> WORK TO COMPLETE:
Print out all of the data below, keeping it identical to the original.

> DATA LISTING:
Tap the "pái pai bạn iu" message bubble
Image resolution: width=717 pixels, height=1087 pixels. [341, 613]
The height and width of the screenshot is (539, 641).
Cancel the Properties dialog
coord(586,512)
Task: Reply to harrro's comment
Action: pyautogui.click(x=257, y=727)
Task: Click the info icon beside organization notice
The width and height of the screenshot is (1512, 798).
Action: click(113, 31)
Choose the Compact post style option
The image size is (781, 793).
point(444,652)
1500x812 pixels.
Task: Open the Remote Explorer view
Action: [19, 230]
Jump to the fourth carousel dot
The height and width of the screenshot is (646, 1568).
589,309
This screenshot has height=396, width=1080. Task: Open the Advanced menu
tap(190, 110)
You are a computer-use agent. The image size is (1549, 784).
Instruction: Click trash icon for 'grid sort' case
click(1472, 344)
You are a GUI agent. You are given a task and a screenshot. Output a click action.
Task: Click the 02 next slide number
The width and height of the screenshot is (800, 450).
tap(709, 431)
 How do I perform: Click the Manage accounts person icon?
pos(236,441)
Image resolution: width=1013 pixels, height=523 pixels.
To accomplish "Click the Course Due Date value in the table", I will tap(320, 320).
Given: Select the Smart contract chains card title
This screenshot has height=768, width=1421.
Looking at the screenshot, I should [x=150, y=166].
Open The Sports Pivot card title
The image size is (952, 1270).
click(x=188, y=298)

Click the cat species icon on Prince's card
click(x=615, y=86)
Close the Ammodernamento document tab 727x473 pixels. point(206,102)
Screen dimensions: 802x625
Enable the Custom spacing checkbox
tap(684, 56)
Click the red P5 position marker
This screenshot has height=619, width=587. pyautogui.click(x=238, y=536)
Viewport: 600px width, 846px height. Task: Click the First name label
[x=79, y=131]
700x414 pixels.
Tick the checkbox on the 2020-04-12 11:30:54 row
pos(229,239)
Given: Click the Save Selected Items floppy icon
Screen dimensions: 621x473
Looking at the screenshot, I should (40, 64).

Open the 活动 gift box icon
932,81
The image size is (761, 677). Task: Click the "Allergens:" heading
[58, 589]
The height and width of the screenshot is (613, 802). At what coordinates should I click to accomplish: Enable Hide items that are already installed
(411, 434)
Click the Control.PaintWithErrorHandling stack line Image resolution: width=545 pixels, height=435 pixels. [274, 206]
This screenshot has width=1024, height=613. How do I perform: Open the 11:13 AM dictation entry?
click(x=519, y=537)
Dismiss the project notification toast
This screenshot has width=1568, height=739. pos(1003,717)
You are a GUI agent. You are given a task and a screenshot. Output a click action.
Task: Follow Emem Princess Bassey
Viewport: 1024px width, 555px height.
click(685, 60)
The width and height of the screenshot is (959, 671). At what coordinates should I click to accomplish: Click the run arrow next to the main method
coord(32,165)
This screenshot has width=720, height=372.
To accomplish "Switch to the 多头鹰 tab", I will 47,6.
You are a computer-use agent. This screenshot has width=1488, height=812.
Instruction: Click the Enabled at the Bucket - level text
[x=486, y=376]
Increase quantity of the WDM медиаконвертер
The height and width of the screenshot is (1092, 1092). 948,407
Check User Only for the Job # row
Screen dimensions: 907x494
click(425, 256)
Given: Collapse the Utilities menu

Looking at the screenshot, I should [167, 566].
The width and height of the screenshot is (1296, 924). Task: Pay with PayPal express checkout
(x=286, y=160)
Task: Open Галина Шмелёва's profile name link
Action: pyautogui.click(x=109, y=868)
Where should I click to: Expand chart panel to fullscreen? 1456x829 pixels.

> RESULT FOR THIS TASK:
Tap the "pái pai bạn iu" message bubble
Image resolution: width=717 pixels, height=1087 pixels. [341, 613]
The height and width of the screenshot is (539, 641).
Cancel the Properties dialog
coord(586,512)
Task: Reply to harrro's comment
Action: pyautogui.click(x=257, y=727)
Task: Click the info icon beside organization notice
The width and height of the screenshot is (1512, 798).
Action: click(113, 31)
Choose the Compact post style option
The image size is (781, 793).
point(444,652)
1500x812 pixels.
Task: Open the Remote Explorer view
Action: [19, 230]
Jump to the fourth carousel dot
The height and width of the screenshot is (646, 1568).
589,309
This screenshot has height=396, width=1080. Task: Open the Advanced menu
tap(190, 110)
You are a computer-use agent. The image size is (1549, 784).
Instruction: Click trash icon for 'grid sort' case
click(1472, 344)
You are a GUI agent. You are given a task and a screenshot. Output a click action.
Task: Click the 02 next slide number
The width and height of the screenshot is (800, 450).
tap(709, 431)
 How do I perform: Click the Manage accounts person icon?
pos(236,441)
Image resolution: width=1013 pixels, height=523 pixels.
To accomplish "Click the Course Due Date value in the table", I will tap(320, 320).
Given: Select the Smart contract chains card title
This screenshot has height=768, width=1421.
Looking at the screenshot, I should [x=150, y=166].
Open The Sports Pivot card title
The image size is (952, 1270).
click(x=188, y=298)

Click the cat species icon on Prince's card
click(x=615, y=86)
Close the Ammodernamento document tab 727x473 pixels. point(206,102)
Screen dimensions: 802x625
Enable the Custom spacing checkbox
tap(684, 56)
Click the red P5 position marker
This screenshot has height=619, width=587. pyautogui.click(x=238, y=536)
Viewport: 600px width, 846px height. Task: Click the First name label
[x=79, y=131]
700x414 pixels.
Tick the checkbox on the 2020-04-12 11:30:54 row
pos(229,239)
Given: Click the Save Selected Items floppy icon
Screen dimensions: 621x473
Looking at the screenshot, I should (40, 64).

Open the 活动 gift box icon
932,81
The image size is (761, 677). Task: Click the "Allergens:" heading
[58, 589]
The height and width of the screenshot is (613, 802). At what coordinates should I click to accomplish: Enable Hide items that are already installed
(411, 434)
Click the Control.PaintWithErrorHandling stack line Image resolution: width=545 pixels, height=435 pixels. [274, 206]
This screenshot has width=1024, height=613. How do I perform: Open the 11:13 AM dictation entry?
click(x=519, y=537)
Dismiss the project notification toast
This screenshot has width=1568, height=739. pos(1003,717)
You are a GUI agent. You are given a task and a screenshot. Output a click action.
Task: Follow Emem Princess Bassey
Viewport: 1024px width, 555px height.
click(685, 60)
The width and height of the screenshot is (959, 671). At what coordinates should I click to accomplish: Click the run arrow next to the main method
coord(32,165)
This screenshot has width=720, height=372.
To accomplish "Switch to the 多头鹰 tab", I will 47,6.
You are a computer-use agent. This screenshot has width=1488, height=812.
Instruction: Click the Enabled at the Bucket - level text
[x=486, y=376]
Increase quantity of the WDM медиаконвертер
The height and width of the screenshot is (1092, 1092). 948,407
Check User Only for the Job # row
Screen dimensions: 907x494
click(425, 256)
Given: Collapse the Utilities menu

Looking at the screenshot, I should [167, 566].
The width and height of the screenshot is (1296, 924). Task: Pay with PayPal express checkout
(x=286, y=160)
Task: Open Галина Шмелёва's profile name link
Action: pyautogui.click(x=109, y=868)
Where should I click to: Expand chart panel to fullscreen? 1456x829 pixels.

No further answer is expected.